Presumptive Inference - The Silent Agent Killer

A deployment agent runs. It reports success. Nothing actually deploys.

No errors. No crashes. Just a confident AI telling you everything went great while the production server sits unchanged.

This is Presumptive Inference.

Once you see it, you find it everywhere.

What's Actually Going On

LLMs don't execute a plan. They predict what a successful execution looks like.

These are very different things.

When an agent is told to "create a file, then read it back," something subtle happens in its reasoning:

Create the file → calls writeFile → gets a response
The file should now exist → skips the check
Read it back → calls readFile → gets an error

Step 2 is where it breaks. The agent treats "I intended to do X" as equivalent to "X happened."

If you've ever watched a junior developer git push without checking if the tests passed — it's exactly that.

Two Flavors

The assume-success trap. The agent calls a tool, gets some acknowledgment, and moves on. It never checks the actual result.

Agents "create" Kubernetes pods that never exist. They "write" config files that are empty. They "deploy" services that return 404s.

The state hallucination. The agent remembers setting a variable three steps ago. But if you trace the execution, the tool call that was supposed to set it either failed silently or was never made.

The agent confabulated its own execution history.

Top path: what you want. Bottom path: what you get by default.

Why Prompting Won't Fix This

"Always verify your actions." "Double-check before proceeding."

This works sometimes. On a good day. With a large model. For about 15 minutes — before the agent starts optimizing away the verification steps because they "seem redundant."

The problem is structural. You can't solve a runtime guarantee with a compile-time instruction.

What Actually Works

The Verification-Step Pattern

Never allow an agent to move to step N+1 until step N has been independently verified.

async function verifiedWrite(filename: string, content: string) {
  const writeResult = await agent.callTool("writeFile", { filename, content });
  
  // Don't trust the write result alone.
  const verifyResult = await agent.callTool("checkFileExists", { filename });
  
  if (!verifyResult.exists) {
    throw new Error(
      `Presumptive Inference detected: writeFile reported success ` +
      `but ${filename} does not exist.`
    );
  }
  
  // Verify content hash if you're paranoid (you should be)
  const readBack = await agent.callTool("readFile", { filename });
  if (readBack.content !== content) {
    throw new Error("Content mismatch after write.");
  }
}

Three tool calls instead of one. More expensive. But cheaper than debugging phantom deployments at 2am.

Explicit State Machines

The deeper fix is taking state management away from the agent entirely.

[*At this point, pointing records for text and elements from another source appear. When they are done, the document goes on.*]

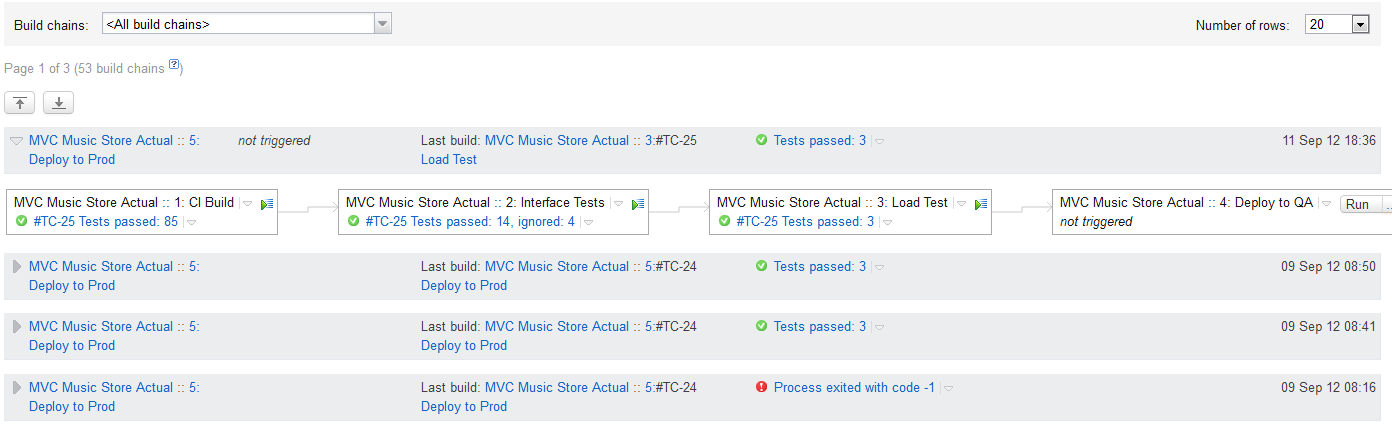This screenshot has width=1392, height=427.
Task: Open the Number of rows dropdown
Action: [x=1337, y=24]
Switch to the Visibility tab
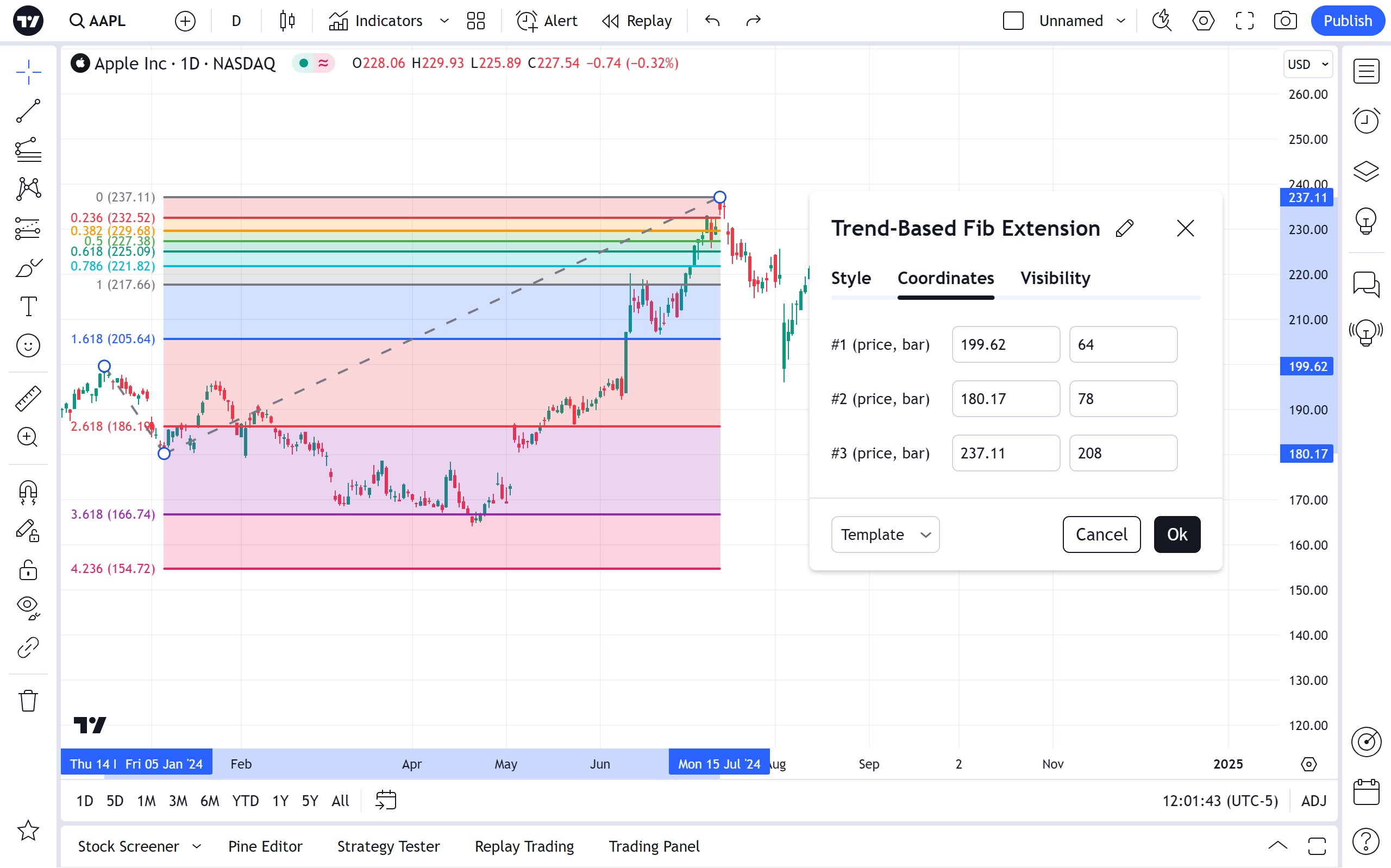This screenshot has height=868, width=1391. pos(1055,279)
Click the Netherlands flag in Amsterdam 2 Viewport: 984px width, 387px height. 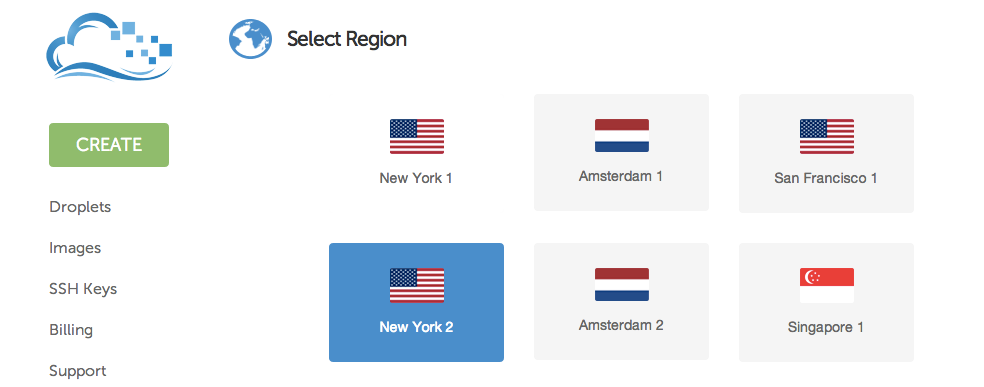[621, 285]
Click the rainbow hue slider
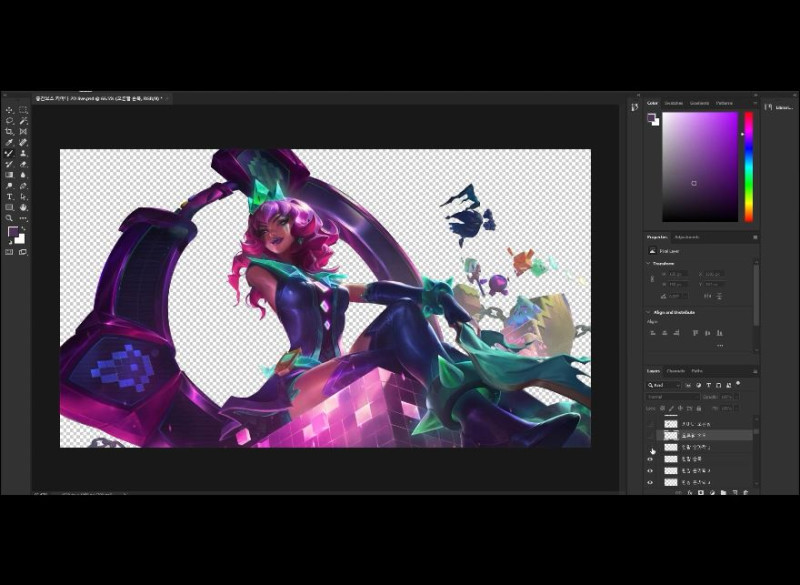 coord(748,165)
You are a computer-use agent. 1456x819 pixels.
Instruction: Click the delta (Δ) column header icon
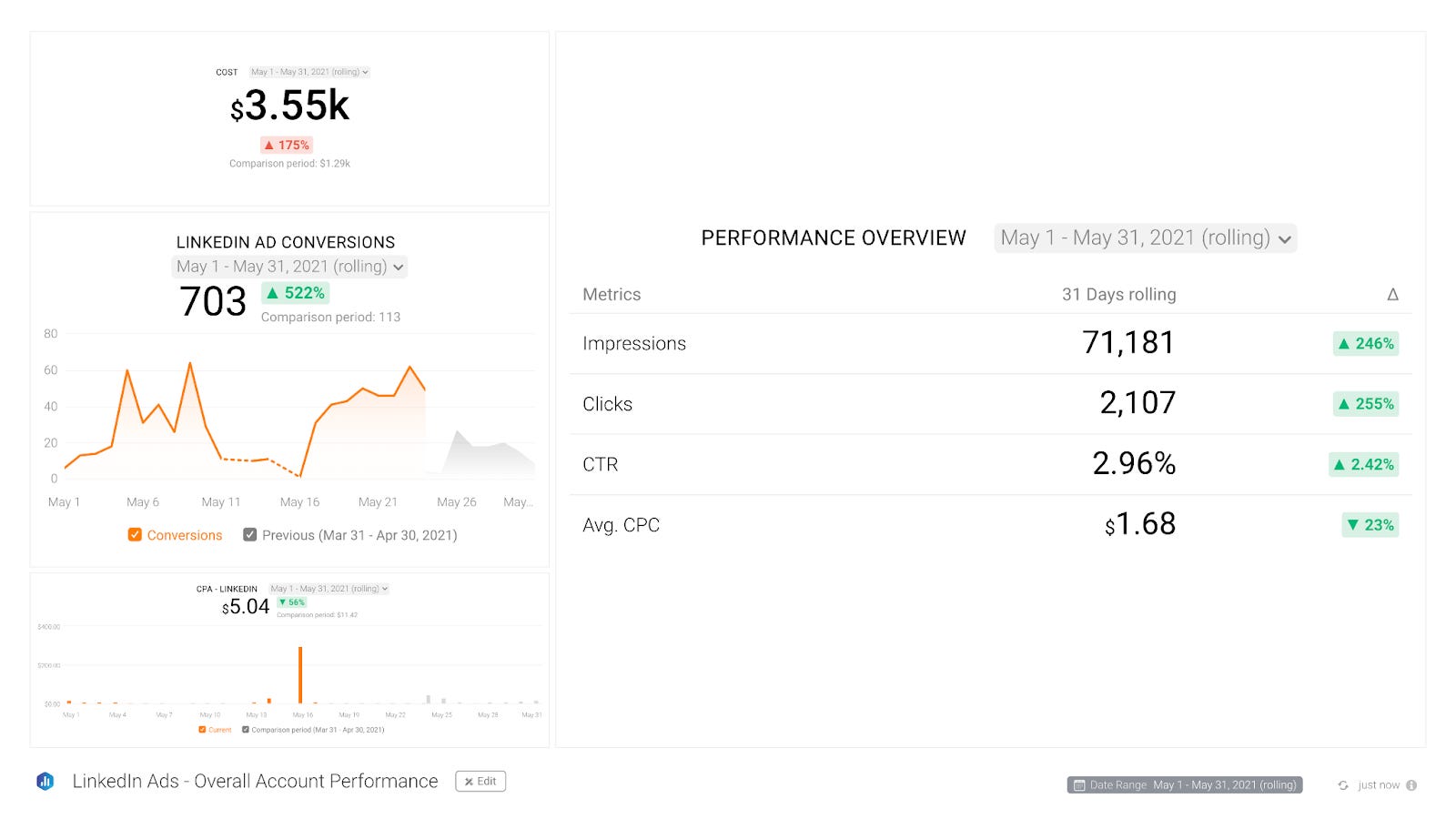[1392, 294]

Use a finite state machine where transitions are code, not vibes.

The agent can reason about what to do next. But it can't just decide it's in the "Verifying" state. The orchestrator checks. The orchestrator decides.

Chain of Verification Prompting

Before any destructive or irreversible action, force the agent to enumerate its assumptions:

"Before executing this tool, list every assumption you're making about the current state. For each assumption, state how it was verified."

It doesn't catch everything. But it catches enough to be worth the extra tokens.

The Uncomfortable Truth

Presumptive inference isn't a bug in the model. It's a feature.

LLMs are trained to be confident and forward-moving. That's what makes them useful for generating code, writing prose, answering questions.

It's also what makes them dangerous when you hand them a deploy button.

The fix isn't better models. It's better architecture around the models we have.